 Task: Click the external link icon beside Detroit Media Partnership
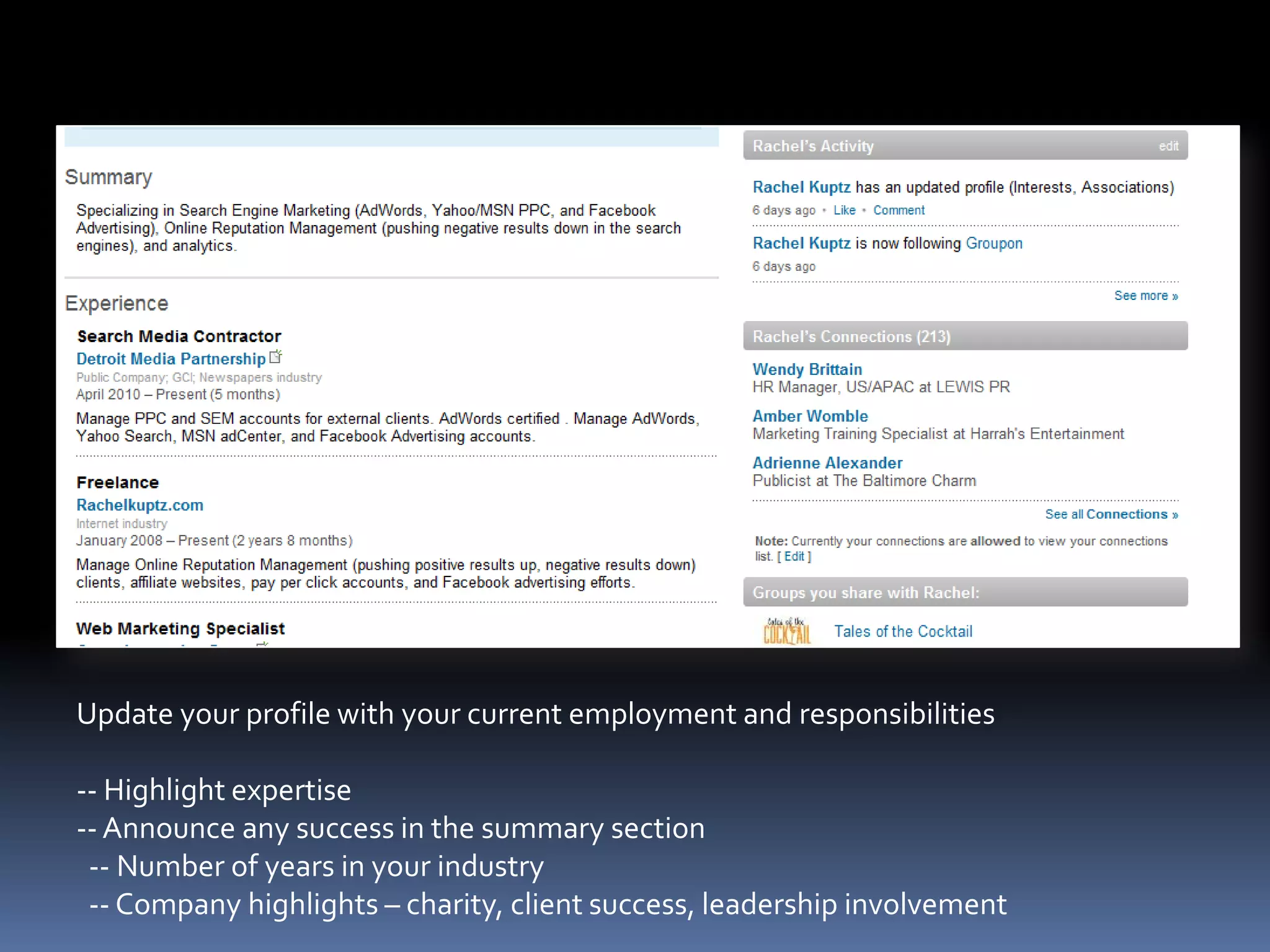coord(276,357)
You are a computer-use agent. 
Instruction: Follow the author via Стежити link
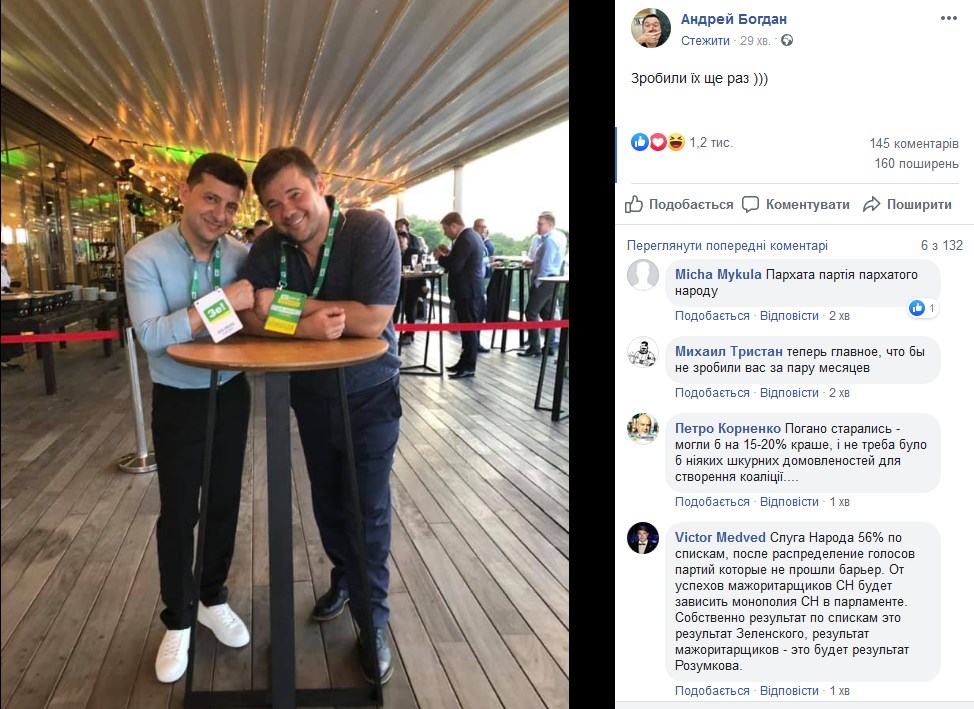point(705,40)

Instructions to follow → Return the entries above in full and unchanged, omitting every image.

Your solution →
 Task: Click the external link icon beside Detroit Media Partnership
coord(276,357)
You are a computer-use agent. 
Instruction: Follow the author via Стежити link
point(705,40)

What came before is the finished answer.